## [Required work]
Retype the records word for word, everything from the line containing "Given: Click the App Name field label" down to the line containing "Action: pos(362,437)", with both of those lines included.

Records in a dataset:
----
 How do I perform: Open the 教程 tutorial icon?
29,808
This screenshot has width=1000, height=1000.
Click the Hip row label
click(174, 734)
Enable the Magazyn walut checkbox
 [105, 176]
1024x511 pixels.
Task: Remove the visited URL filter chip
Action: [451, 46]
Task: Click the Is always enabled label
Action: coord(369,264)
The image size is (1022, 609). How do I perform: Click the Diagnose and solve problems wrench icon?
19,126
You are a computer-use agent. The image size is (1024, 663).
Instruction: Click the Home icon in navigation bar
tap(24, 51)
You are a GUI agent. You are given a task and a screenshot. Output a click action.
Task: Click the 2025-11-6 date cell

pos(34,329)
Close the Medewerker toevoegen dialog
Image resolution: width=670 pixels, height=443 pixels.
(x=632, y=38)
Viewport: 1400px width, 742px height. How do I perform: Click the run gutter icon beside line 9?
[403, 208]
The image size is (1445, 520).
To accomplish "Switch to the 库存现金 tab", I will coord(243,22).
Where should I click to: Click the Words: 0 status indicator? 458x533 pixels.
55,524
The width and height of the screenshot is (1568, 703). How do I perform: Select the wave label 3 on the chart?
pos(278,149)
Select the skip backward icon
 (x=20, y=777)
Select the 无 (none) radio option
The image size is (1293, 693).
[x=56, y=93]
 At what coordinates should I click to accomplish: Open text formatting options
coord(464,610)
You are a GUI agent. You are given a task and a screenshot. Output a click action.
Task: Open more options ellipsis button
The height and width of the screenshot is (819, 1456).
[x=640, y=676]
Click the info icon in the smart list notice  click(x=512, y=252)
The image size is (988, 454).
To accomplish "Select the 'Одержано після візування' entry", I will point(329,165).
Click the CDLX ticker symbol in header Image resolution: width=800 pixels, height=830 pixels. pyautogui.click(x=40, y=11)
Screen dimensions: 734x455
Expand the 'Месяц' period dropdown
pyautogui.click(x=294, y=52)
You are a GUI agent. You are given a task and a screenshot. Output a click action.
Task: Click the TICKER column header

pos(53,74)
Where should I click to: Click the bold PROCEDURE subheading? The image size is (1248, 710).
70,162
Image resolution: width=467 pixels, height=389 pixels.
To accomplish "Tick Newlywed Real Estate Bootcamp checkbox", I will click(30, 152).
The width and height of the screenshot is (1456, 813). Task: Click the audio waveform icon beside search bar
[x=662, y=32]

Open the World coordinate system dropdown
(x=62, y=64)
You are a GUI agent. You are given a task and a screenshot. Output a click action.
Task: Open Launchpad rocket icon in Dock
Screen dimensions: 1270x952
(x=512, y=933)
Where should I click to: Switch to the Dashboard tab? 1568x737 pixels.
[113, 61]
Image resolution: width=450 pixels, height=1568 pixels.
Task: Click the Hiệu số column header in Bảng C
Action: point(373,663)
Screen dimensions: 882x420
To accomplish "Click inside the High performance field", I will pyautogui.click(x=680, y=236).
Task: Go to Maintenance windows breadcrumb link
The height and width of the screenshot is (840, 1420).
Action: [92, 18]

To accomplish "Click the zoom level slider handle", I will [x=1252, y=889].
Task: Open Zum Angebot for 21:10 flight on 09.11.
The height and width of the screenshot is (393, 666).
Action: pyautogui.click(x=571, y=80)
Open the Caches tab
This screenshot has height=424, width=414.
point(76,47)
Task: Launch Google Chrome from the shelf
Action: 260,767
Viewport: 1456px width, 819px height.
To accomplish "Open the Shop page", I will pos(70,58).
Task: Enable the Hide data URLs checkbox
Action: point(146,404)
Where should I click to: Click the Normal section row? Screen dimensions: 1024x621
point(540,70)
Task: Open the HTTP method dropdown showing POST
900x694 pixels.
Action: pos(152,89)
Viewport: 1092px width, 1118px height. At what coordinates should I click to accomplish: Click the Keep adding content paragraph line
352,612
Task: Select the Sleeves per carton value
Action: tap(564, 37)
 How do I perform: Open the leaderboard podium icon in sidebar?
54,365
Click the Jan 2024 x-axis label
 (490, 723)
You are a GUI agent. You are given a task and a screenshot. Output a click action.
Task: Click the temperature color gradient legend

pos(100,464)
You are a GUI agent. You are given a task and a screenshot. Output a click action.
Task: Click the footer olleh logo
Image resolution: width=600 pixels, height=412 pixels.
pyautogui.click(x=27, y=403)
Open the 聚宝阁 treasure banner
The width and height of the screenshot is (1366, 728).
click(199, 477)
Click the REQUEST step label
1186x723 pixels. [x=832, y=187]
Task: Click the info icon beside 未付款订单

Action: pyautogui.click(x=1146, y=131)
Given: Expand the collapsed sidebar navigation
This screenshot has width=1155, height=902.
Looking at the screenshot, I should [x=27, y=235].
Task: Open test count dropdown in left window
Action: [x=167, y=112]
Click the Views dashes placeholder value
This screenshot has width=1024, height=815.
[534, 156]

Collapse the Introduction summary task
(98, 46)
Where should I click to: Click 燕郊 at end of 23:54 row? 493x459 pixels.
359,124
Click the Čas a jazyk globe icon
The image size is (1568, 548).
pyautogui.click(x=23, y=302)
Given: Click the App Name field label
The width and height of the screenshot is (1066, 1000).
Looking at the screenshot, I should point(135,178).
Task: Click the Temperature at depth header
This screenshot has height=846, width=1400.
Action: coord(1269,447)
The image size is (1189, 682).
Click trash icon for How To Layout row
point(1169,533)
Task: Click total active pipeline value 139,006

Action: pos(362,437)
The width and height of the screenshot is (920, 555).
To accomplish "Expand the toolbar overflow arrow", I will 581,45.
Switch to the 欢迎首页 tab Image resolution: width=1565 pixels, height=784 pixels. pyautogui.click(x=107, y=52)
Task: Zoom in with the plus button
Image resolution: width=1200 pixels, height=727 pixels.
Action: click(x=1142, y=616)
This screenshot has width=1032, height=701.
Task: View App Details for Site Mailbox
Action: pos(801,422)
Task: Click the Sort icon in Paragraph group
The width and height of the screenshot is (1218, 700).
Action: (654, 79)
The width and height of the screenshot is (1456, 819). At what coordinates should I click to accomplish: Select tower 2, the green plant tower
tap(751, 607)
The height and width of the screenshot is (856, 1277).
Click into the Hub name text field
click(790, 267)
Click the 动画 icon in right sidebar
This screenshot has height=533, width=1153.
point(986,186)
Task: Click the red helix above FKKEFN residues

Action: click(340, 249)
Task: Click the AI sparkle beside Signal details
----
## [Task solution]
Given: Click the App Name field label
The width and height of the screenshot is (1066, 1000).
Looking at the screenshot, I should point(135,178).
Task: Click the Temperature at depth header
This screenshot has height=846, width=1400.
Action: coord(1269,447)
The image size is (1189, 682).
Click trash icon for How To Layout row
point(1169,533)
Task: Click total active pipeline value 139,006

Action: pos(362,437)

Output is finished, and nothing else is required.